▶ [TASK PROMPT]
Return each line of the records holding the string "profile".

▶ [Data entries]

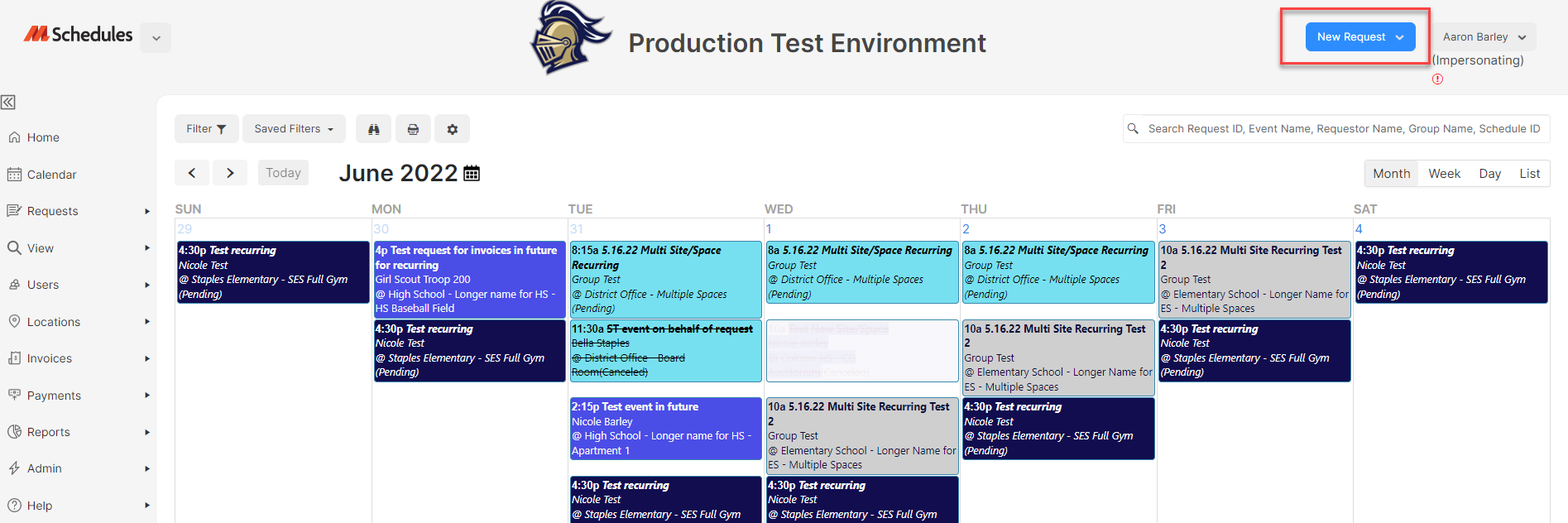Click the Today button
The height and width of the screenshot is (523, 1568).
pos(283,173)
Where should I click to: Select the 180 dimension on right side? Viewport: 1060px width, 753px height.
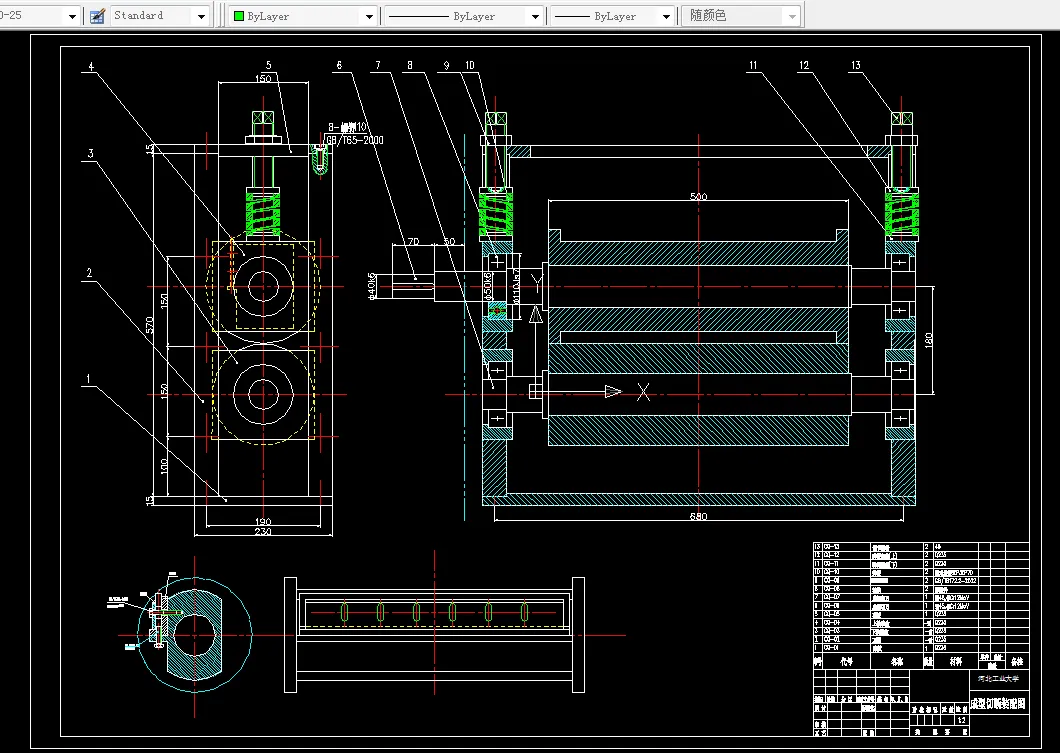(927, 340)
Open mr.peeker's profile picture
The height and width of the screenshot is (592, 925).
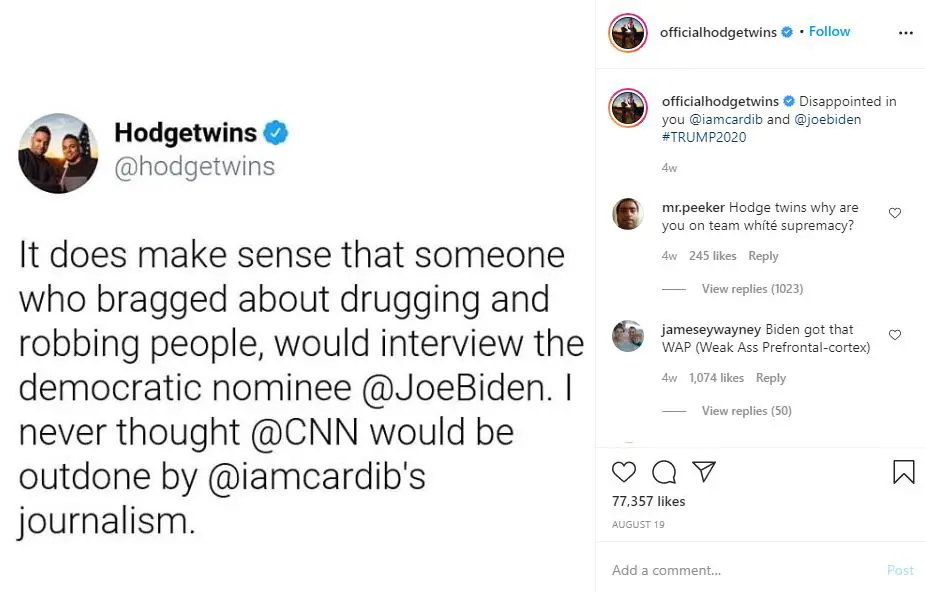pyautogui.click(x=628, y=214)
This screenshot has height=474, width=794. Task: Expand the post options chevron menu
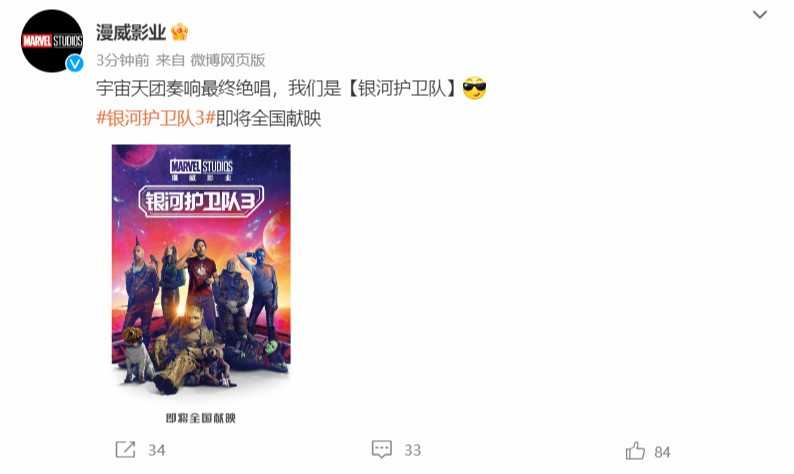click(760, 15)
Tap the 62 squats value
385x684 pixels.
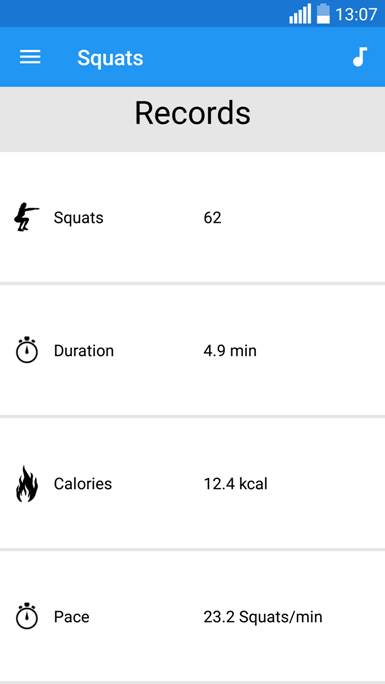(212, 217)
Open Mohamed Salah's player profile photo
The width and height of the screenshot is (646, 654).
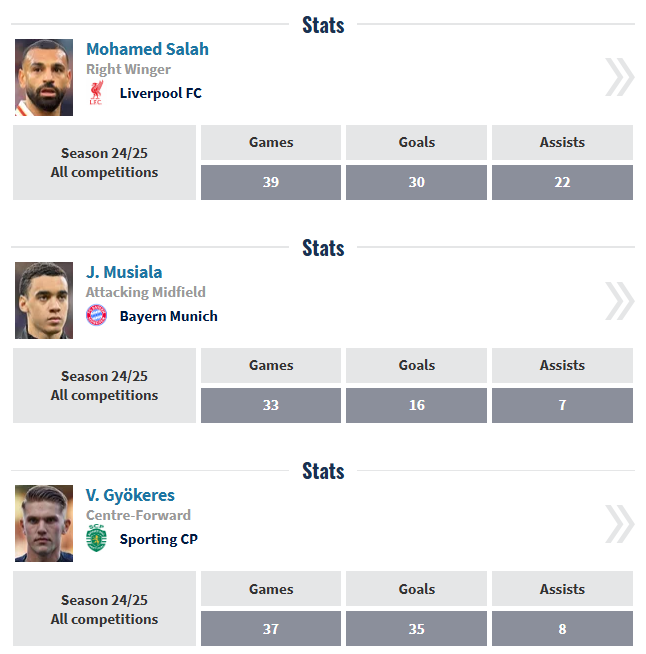(x=44, y=78)
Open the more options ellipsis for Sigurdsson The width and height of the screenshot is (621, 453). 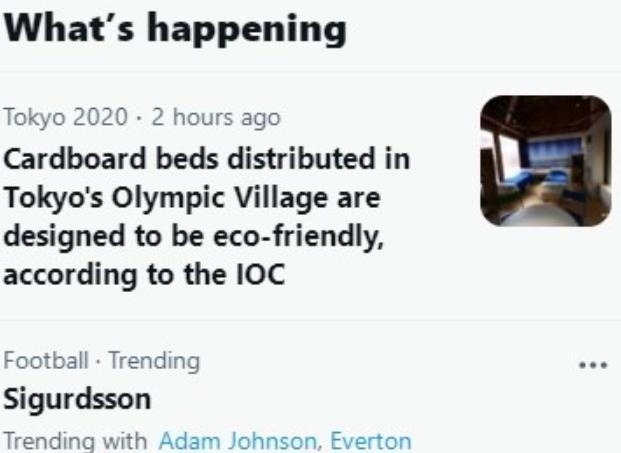click(x=594, y=366)
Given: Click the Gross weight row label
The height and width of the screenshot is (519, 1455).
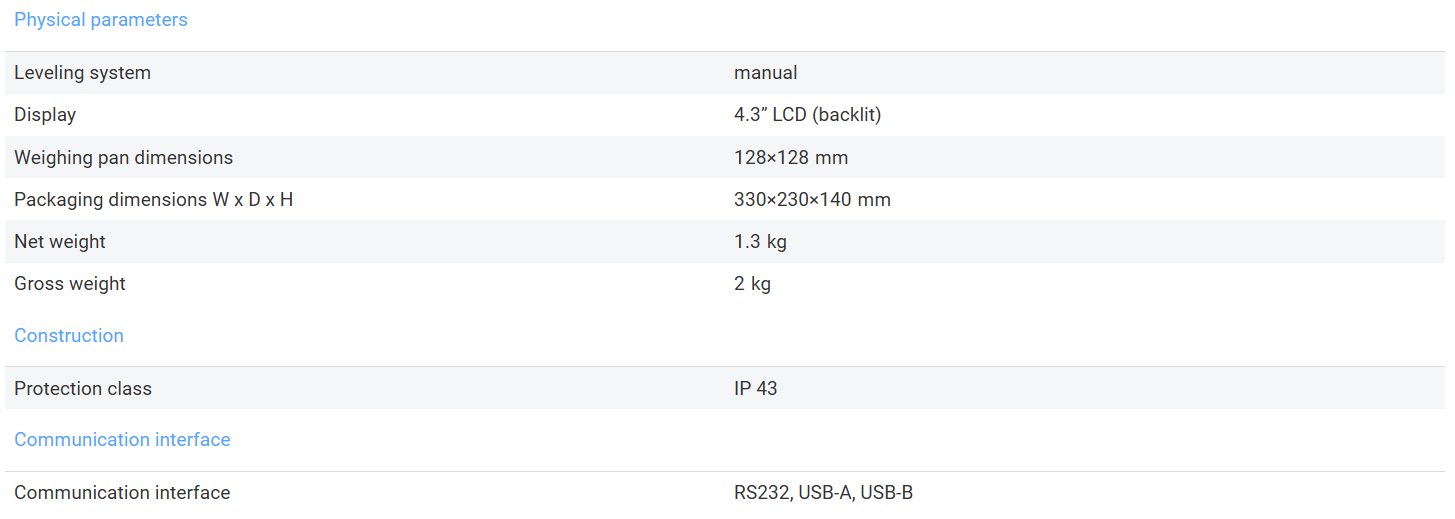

▶ [ANSWER SECTION]
Open mr.peeker's profile picture
Open Mohamed Salah's player profile photo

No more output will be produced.